O limbo entre a legalidade e o embargo não extermina a prática de jogos. Acaba apenas se refletindo em um cruel panorama para os jogadores. Durante as cinco horas que passei inside, “compulsão” foi a palavra-chave. O jogo era tão essencial para eles quanto um copo d’água é para mim.

O debate aponta que mesmo com dados publicados, a patologia é subnotificada no país. A ausência de núcleos de assistência psiquiátrica para dependentes comportamentais ainda é escassa e isso revela um cenário inadequado para cuidar desses pacientes. “Eles precisam de uma abordagem multifatorial”, contou o doutor Gois.

A compulsão por jogos ocupa o terceiro lugar no ranking de compulsões, ficando atrás apenas de álcool e tabaco, de modo que precisa ser pensada dentro da dialética entre o aumento da vulnerabilidade a que a legalização dos jogos submete os indivíduos e a ausência de políticas públicas para cuidar dos pacientes diagnosticados com ludopatia em tempos de proibição.
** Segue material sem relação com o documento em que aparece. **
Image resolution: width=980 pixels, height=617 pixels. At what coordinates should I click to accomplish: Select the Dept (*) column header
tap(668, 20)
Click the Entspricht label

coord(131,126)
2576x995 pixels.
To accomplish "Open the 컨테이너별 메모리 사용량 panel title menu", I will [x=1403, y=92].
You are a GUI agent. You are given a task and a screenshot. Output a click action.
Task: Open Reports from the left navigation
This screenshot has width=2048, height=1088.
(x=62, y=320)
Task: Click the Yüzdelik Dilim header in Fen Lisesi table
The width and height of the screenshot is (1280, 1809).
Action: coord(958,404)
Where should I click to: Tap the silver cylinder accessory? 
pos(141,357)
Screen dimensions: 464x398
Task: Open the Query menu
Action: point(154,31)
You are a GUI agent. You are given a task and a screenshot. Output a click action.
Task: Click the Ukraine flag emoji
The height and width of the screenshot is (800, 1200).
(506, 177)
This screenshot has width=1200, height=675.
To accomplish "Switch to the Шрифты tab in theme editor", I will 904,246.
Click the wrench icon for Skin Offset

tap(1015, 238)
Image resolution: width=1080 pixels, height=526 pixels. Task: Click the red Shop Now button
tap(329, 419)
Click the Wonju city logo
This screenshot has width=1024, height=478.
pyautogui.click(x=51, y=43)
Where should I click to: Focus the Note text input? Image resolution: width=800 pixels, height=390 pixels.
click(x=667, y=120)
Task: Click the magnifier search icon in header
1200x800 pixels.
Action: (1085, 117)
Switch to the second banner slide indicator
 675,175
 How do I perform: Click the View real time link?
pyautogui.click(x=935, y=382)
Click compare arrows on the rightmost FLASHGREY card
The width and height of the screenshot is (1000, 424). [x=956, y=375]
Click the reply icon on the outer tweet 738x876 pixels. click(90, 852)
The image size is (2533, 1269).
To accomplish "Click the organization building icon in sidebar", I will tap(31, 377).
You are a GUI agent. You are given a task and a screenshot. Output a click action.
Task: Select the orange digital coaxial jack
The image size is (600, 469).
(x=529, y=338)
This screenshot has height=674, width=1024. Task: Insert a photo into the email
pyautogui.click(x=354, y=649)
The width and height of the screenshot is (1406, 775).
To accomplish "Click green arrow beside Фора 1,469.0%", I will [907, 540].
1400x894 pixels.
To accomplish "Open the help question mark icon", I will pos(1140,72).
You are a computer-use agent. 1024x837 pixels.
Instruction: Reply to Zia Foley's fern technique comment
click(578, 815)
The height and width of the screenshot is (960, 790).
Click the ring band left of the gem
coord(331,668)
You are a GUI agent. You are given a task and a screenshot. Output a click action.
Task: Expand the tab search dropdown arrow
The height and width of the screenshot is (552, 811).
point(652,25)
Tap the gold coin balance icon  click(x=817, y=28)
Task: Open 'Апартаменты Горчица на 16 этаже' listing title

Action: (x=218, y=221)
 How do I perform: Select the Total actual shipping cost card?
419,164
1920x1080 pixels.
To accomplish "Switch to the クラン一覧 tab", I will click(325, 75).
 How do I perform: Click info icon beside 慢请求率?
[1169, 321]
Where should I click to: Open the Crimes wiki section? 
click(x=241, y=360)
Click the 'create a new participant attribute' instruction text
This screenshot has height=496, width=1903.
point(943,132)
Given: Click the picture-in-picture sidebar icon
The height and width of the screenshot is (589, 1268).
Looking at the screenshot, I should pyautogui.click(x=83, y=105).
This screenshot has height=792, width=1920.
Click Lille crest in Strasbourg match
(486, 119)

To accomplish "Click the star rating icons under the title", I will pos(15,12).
“A abordagem multifatorial é essencial para quadros de dependência, porém a rede de saúde pública apresenta deficiências para abordar esse tipo de paciente e hoje esse trabalho é realizado apenas dentro dos hospitais universitários. Essa ausência de grupos específicos para cuidar desses pacientes, aliada à legalização iria aumentar o número de casos da doença”, finaliza Gois.